[Stored records]

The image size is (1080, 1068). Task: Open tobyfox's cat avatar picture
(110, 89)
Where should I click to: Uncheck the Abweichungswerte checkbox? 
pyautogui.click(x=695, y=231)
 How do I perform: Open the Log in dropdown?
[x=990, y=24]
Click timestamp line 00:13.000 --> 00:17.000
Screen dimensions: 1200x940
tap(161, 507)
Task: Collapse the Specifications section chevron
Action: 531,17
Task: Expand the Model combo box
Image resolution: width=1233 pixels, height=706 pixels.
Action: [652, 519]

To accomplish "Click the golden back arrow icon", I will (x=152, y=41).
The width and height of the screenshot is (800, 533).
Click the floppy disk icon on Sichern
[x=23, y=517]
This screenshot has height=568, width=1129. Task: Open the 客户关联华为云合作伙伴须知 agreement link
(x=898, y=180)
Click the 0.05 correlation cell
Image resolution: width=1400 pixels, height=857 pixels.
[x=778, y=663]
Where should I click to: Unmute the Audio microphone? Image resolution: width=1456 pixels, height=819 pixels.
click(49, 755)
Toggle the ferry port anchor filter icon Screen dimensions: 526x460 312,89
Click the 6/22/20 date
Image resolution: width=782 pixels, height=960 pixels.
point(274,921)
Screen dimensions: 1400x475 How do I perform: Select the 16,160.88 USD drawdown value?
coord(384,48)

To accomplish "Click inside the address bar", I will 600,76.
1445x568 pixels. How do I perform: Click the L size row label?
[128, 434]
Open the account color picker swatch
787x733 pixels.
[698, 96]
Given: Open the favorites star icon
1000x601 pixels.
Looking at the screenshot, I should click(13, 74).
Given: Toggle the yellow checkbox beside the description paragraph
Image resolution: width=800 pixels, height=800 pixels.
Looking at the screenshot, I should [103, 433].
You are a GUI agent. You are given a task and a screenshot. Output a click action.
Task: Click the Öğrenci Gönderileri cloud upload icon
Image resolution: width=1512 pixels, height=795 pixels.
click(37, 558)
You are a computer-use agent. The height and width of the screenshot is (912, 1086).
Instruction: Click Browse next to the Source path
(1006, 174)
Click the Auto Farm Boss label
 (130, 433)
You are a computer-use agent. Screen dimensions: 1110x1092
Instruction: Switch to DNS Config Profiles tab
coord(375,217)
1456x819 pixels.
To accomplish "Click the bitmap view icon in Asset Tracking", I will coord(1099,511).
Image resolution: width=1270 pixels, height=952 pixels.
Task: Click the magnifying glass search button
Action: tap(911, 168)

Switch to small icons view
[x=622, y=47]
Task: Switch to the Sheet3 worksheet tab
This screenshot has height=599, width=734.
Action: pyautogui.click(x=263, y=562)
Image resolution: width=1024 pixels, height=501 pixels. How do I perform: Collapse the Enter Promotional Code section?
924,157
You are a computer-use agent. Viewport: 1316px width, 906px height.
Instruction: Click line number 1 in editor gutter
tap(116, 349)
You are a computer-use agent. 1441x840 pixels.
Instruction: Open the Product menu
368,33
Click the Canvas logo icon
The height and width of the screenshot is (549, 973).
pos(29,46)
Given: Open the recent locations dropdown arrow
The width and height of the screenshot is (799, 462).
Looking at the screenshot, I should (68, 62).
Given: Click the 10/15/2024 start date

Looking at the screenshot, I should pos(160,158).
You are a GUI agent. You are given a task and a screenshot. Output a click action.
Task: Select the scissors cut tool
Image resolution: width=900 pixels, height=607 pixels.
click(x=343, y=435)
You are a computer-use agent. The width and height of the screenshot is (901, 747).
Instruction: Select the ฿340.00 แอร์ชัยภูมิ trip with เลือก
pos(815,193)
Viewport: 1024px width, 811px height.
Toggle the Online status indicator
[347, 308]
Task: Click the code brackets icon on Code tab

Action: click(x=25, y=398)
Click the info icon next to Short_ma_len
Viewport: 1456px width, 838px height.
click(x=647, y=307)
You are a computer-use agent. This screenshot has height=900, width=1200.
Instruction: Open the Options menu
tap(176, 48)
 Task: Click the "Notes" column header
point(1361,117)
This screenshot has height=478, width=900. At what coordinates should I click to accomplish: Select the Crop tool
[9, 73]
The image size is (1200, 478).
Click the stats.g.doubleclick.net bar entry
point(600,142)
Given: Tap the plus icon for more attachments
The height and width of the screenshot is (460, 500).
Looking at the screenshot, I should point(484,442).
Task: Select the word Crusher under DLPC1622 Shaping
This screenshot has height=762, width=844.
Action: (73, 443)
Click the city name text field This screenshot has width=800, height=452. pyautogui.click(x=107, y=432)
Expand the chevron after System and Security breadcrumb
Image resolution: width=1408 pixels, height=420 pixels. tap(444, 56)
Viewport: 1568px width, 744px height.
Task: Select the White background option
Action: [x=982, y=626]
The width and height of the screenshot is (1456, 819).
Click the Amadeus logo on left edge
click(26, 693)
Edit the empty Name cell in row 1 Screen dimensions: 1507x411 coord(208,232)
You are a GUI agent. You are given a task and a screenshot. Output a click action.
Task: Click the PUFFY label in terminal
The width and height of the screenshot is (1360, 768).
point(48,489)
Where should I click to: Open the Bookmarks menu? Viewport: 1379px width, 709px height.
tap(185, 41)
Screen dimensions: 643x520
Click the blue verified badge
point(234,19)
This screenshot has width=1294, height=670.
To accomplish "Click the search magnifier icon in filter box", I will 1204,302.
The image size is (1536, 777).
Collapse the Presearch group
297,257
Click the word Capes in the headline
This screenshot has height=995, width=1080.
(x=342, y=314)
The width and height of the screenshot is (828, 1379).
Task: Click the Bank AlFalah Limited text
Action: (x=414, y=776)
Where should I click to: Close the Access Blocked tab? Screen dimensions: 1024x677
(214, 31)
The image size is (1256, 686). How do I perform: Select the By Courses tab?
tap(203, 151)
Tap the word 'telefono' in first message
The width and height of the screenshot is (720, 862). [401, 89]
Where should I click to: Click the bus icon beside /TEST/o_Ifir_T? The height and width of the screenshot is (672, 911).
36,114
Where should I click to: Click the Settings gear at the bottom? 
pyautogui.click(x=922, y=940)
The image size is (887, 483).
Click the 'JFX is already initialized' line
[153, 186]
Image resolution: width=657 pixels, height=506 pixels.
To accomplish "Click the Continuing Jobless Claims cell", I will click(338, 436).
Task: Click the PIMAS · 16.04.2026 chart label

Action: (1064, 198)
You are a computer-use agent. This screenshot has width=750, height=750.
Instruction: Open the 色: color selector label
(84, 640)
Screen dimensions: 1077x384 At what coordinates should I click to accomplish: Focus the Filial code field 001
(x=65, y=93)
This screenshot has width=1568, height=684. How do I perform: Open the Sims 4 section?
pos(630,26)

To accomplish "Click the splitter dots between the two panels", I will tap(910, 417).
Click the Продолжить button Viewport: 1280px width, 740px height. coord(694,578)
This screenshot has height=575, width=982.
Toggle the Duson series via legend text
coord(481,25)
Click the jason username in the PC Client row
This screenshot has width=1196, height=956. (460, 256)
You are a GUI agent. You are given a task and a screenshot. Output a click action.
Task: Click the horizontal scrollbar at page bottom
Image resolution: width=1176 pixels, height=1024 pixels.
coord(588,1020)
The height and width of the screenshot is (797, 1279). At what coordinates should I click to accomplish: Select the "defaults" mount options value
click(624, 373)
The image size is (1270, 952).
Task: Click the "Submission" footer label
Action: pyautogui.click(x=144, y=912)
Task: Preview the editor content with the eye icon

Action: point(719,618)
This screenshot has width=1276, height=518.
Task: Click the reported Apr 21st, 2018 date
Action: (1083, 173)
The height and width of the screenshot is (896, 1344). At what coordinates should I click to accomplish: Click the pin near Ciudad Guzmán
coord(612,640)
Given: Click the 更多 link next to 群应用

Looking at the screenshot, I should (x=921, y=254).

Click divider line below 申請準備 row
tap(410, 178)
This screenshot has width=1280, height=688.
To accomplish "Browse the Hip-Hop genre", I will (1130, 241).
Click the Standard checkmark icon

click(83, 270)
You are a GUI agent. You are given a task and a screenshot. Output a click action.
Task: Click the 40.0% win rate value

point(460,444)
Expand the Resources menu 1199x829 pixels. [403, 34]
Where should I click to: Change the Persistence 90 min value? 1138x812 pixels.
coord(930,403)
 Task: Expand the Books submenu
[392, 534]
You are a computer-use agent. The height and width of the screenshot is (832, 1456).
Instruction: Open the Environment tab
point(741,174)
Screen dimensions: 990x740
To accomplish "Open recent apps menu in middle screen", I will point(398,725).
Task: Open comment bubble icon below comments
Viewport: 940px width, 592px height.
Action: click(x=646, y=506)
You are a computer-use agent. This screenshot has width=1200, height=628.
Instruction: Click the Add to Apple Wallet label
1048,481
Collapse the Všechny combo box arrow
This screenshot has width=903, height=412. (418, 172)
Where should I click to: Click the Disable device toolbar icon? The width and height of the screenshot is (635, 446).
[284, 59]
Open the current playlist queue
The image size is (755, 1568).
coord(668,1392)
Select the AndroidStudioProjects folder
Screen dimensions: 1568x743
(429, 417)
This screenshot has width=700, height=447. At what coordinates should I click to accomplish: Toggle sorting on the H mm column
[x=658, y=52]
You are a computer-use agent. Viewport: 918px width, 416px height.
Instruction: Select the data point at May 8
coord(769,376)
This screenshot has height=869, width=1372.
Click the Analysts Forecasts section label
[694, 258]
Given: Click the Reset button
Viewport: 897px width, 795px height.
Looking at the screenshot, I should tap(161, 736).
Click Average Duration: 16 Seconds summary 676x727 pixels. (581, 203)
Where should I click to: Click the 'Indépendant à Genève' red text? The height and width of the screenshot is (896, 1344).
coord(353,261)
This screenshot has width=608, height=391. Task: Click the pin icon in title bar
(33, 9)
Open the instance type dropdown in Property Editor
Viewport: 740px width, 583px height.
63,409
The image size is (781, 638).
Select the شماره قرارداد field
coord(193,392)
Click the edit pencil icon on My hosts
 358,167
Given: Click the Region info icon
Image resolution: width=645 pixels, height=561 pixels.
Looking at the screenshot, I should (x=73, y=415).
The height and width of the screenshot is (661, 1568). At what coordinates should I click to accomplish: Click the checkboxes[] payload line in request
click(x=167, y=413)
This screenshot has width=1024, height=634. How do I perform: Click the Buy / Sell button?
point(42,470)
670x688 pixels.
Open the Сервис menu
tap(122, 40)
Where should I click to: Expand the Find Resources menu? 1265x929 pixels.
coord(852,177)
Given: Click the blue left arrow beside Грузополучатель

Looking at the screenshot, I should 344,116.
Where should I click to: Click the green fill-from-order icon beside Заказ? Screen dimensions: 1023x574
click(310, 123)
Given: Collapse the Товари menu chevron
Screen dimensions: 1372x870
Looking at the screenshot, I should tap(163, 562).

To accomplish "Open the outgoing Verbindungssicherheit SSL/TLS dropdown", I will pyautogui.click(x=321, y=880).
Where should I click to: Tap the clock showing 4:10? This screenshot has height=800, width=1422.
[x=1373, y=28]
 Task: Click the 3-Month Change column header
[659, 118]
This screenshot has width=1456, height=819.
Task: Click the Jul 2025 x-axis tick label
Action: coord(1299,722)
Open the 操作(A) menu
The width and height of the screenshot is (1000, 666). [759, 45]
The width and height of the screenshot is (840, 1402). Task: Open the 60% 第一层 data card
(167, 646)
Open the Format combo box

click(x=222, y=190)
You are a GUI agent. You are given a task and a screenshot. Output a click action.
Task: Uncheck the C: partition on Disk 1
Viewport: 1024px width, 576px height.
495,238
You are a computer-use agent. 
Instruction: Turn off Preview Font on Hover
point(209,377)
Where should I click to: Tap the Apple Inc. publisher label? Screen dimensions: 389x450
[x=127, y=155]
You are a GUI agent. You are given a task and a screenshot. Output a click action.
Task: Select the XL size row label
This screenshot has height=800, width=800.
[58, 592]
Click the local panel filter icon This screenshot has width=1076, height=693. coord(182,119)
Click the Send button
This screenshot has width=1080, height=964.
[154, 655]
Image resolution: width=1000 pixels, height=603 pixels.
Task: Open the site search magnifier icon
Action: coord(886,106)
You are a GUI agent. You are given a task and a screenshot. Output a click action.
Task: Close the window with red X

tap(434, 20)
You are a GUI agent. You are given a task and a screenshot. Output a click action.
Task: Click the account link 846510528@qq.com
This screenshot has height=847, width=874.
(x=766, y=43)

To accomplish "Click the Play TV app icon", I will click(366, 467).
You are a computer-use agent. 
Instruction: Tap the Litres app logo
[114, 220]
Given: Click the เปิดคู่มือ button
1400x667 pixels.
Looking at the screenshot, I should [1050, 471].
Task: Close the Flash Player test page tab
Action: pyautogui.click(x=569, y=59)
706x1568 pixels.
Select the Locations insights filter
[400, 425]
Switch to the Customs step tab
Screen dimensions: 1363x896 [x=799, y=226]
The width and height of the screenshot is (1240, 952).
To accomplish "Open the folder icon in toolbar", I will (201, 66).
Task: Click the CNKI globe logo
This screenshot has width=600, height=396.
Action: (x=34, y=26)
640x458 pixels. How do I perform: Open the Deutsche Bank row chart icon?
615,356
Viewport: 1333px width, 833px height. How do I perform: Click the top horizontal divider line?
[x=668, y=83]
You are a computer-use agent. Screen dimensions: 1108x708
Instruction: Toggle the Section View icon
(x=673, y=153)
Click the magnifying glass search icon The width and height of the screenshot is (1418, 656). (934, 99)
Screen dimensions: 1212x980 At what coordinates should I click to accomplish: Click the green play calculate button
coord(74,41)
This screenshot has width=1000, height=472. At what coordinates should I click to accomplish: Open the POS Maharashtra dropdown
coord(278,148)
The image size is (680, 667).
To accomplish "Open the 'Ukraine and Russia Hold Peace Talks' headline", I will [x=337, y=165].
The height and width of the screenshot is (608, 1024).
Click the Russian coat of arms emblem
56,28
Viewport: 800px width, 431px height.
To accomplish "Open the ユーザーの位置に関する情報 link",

-- EXERCISE OBJECTIVE --
Please return all lines from the records that hold the word "headline".

-- ANSWER TO THE PROBLEM --
Click the word Capes in the headline
To accomplish "Open the 'Ukraine and Russia Hold Peace Talks' headline", I will [x=337, y=165].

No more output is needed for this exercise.